The Help to Buy scheme for the purchase of new build houses will be extended in Wales until 2025.

The Finance Minister, Rebecca Evans, confirmed that the Welsh government will spend £63m to keep the shared equity scheme going.

Ministers plan to increase the cap on the purchase price on homes it can be used for from £250,000 to £300,000.

Meanwhile Ms Evans indicated the Welsh government will not be capping council tax rises.

She said the rises so far had not been "palpably excessive".

The average hike is 5.5% but one council, Conwy, saw an annual rise of almost 10%.

Plans to extend Help to Buy are confirmed in the Welsh government's final budget for the year from April, which was agreed in a vote of the Senedd on Tuesday.

The measure passed because of abstentions from Plaid Cymru as part of the Welsh government's co-operation deal with the party.

Help to Buy, which has been scrapped in England, provides a shared equity loan of 20% on new build properties.

It means homebuyers can provide a minimum deposit of 5%. The loan has to be repaid over 25 years.

The Welsh government says that all homes sold through the scheme, external will need to meet a minimum of the EPC B energy efficiency rating from 1 April, when the price cap will also rise to £300,000.

Ms Evans told a press conference that the funding "will assist Help to Buy to adapt to changes in the housing market and address the impact of the current economic climate on potential homeowners".

The final budget also says that "close to £100m" will be allocated towards measures "to help people stay in their homes and also to support social housing which aim to help people avoid homelessness, prevent repossession and create more social housing".

At the press conference Ms Evans said the Welsh government would only look to cap council tax rises "were they to be palpably excessive".

"The sums which I'm hearing at the moment aren't really coming into that palpably excessive range."

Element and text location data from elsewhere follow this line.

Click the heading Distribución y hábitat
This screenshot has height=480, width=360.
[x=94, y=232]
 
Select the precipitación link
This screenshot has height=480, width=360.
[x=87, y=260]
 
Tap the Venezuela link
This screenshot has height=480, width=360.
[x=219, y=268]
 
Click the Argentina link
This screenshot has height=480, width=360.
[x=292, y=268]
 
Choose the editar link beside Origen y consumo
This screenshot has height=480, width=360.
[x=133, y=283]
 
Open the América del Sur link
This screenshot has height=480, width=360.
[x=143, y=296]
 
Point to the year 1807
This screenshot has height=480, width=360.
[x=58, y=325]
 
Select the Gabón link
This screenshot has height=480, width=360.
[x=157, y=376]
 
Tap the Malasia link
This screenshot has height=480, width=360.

She added that interfering in council tax would "be difficult because it's an important part of local democracy", and that there are lots of people who are eligible for support for council tax and are not claiming it.

Debate

Members of the Senedd (MSs) debated the Welsh government's final budget plans for 2023/24 in the Welsh Parliament on Tuesday.

Conservative finance spokesman Peter Fox told the Senedd that "too much of this budget simply misses the mark".

He accused Labour ministers of being "distracted by new powers and pet projects" and said more money should have been directed towards the cost of living crisis, healthcare services and schools.

Plaid Cymru finance spokesman Llyr Gruffydd said there were serious concerns about the lack of any increase in funding for the housing support grant, and said the decision not to continue the Welsh fuel support scheme beyond April was "alarming".

He said concessions agreed in the his party's co-operation deal with the Welsh government would "go at least some of the way to alleviate some of the challenges facing the people of Wales today".

Ms Evans replied to the debate accusing the Conservatives of "epic amounts of brass neck", saying they had "ignored or forgotten the fact that our Welsh government budget in the next financial year will be worth a billion pounds less".